Après le 3ème mois, les patients ont été suivis tous les 3 mois. Les doses des traitements pouvaient être abaissées en cas de symptômes d'hypoglycémie ou de glycémie <0,6 g/l.

Délai et réduction des échecs de traitement à 2 ans


Un échec du traitement était défini par un dosage d'HbA1c > 6,5 % lors de 2 visites consécutives à 3 mois. Dans ce cas, le protocole prévoyait :

-d'ajouter une insuline rapide (Humalog®) dans le groupe traitement conventionnel,

- d'ajouter de l'insuline glargine - jusqu'à 60 U/j avant de débuter l'Humalog®- dans le groupe « trithérapie ».

L'objectif primaire de l'essai était la différence d'HbA1c entre les deux groupes. L'étude comparait également le taux de patients à l'objectif (< 6,5%, < 7%), le délai avant échec du traitement, les variations du poids, la glycémie à jeun et post-prandiale, les épisodes d'hypoglycémie (objectifs secondaires).

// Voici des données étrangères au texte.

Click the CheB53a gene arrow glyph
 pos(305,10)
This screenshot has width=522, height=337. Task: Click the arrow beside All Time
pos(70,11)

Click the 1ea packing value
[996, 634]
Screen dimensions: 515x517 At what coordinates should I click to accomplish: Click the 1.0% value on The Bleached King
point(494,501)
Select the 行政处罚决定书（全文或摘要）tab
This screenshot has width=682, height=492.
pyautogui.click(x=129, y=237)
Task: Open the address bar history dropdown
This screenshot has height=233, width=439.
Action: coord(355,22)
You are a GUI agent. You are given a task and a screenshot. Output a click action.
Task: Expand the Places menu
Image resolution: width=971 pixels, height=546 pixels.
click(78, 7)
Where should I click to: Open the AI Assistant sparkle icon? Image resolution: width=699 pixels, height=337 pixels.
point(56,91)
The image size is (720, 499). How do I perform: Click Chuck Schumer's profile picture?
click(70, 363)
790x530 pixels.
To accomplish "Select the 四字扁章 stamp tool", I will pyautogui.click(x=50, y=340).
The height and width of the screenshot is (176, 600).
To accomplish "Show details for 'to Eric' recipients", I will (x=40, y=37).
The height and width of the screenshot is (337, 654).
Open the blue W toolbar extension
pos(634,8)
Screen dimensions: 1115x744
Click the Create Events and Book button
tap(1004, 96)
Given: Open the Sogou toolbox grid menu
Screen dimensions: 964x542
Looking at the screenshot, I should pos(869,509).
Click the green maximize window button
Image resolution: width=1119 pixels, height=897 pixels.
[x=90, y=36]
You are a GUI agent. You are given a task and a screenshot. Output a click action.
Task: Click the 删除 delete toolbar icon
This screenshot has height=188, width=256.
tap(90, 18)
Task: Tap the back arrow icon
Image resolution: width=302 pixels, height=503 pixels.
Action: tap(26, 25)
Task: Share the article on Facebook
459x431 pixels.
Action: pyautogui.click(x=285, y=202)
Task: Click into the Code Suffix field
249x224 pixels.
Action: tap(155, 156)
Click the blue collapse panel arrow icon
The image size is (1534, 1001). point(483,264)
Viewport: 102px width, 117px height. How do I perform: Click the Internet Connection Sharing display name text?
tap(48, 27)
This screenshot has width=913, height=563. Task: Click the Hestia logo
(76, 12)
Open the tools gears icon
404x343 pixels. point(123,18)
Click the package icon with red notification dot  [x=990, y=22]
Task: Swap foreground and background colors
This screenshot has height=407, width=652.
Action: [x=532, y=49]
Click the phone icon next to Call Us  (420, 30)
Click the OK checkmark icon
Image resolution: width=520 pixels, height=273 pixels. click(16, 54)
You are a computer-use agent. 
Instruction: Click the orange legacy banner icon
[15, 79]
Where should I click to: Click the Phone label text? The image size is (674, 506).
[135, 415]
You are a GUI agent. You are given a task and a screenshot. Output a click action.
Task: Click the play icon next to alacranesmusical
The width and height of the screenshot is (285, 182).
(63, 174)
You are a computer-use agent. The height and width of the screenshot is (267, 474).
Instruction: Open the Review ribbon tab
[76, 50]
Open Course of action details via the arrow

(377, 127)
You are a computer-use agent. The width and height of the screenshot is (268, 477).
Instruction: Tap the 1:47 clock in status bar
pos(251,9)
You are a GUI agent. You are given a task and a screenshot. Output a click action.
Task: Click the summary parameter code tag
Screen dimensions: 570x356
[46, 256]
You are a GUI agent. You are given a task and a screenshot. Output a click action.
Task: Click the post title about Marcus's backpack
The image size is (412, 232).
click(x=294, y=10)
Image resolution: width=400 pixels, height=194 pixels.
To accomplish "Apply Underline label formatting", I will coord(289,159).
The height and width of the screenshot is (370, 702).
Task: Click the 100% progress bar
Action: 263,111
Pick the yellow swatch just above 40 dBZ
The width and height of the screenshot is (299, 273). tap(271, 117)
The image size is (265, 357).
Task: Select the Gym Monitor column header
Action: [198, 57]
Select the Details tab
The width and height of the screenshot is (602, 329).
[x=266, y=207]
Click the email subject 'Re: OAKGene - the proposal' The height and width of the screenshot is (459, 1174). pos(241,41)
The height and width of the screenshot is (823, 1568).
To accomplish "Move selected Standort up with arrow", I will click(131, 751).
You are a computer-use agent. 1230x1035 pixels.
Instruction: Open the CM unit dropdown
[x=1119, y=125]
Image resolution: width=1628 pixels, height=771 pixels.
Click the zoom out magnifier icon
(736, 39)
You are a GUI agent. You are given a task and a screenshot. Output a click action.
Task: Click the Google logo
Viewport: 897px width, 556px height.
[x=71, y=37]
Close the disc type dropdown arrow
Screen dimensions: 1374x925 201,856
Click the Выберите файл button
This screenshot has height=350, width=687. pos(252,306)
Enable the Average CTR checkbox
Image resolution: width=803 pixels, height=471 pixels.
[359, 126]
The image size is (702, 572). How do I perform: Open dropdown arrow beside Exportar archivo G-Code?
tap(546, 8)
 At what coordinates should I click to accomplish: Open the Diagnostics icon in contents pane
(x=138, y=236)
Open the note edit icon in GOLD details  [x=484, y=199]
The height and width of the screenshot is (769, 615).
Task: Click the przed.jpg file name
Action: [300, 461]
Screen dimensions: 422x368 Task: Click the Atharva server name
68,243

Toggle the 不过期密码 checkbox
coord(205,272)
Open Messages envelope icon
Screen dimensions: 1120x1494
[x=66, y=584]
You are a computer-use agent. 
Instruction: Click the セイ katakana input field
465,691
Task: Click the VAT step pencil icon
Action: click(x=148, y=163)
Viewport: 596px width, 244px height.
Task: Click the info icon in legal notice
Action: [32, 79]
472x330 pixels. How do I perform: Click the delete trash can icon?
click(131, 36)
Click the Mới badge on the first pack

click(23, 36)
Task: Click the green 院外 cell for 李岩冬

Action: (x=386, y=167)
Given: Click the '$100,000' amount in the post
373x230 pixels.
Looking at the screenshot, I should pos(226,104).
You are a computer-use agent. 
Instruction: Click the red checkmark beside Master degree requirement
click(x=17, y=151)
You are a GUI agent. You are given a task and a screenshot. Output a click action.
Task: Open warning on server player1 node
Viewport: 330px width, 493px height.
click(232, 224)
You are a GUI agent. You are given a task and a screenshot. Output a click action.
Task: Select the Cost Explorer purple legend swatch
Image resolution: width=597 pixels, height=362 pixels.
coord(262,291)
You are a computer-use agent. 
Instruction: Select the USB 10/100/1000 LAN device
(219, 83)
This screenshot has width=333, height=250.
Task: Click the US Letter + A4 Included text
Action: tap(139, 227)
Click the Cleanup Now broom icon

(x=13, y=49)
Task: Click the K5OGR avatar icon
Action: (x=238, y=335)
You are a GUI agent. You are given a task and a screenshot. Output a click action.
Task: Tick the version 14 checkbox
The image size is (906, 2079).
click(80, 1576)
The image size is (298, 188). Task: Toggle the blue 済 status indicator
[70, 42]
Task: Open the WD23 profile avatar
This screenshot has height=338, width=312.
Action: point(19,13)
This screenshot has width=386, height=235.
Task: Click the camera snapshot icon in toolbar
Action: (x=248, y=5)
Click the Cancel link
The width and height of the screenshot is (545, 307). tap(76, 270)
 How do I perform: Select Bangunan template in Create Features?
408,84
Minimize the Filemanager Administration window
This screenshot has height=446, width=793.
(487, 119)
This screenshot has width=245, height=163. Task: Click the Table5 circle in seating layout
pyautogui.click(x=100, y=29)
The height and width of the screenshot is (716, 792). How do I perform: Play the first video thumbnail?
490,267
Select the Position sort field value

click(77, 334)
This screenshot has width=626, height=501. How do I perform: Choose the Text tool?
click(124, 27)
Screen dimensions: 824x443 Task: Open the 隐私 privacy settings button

A 2 ans, la différence d'HbA1c entre les groupes est significative : 6% avec la trithérapie versus 6,6% avec le traitement par paliers. La divergence des courbes débute à 6 mois et devient significative à 18 mois. Les glycémies à jeun et post-prandiales sont également plus basse et les taux de patients à l'objectif sont plus élevés sous trithérapie d'emblée  (HbA1c <6,5% : 60% vs 27%, p<0,01 et HbA1c <7% : 92% vs 72%, p<0,01).

A 2 ans, les taux d'échec du traitement sont de 17% vs 42% (p<0,01), toujours en faveur de la trithérapie, avec des courbes de Kaplan-Meier des taux d'échec qui se séparent à partir de 6 mois. La variation du poids entre les groupes est de -1,2 kg sous trithérapie contre +4,1kg avec le traitement conventionnel. « La prise de poids dans le groupe conventionnel survient après un an alors que le poids de l'autre se maintient » a précisé le Dr Abdul-Ghani.

Autre point marquant en faveur de cette stratégie : le taux d'hypoglycémie de 15% seulement sous trithérapie alors qu'il s'élève à 46% dans l'autre groupe (soit 0,27 événement /patient/année vs 2,1). Les effets indésirables sont quant à eux superposables en nombre (90 tri/87 conv) avec plus d'oedèmes et de troubles digestifs sous trithérapie.

Pari gagné?


« Cette stratégie obtient une baisse plus importante et plus durable de la glycémie, une perte de poids au lieu d'un gain et moins d'hypoglycémie » a conclu l'investigateur.

« Cet essai de trithérapie au moment du diagnostic du diabète, bien que critiquable au plan méthodologique, ouvre une nouvelle voie de recherche » a reconnu le Dr Julio Rosenstock, président de séance.

On attend donc la suite.

L'étude a été supportée par l'ADA, Amylin pharmaceuticals et Taketa a fourni la pioglitazone.
Le Dr Abdul-Ghani a déclaré ne pas avoir de liens d'intérêt à déclarer.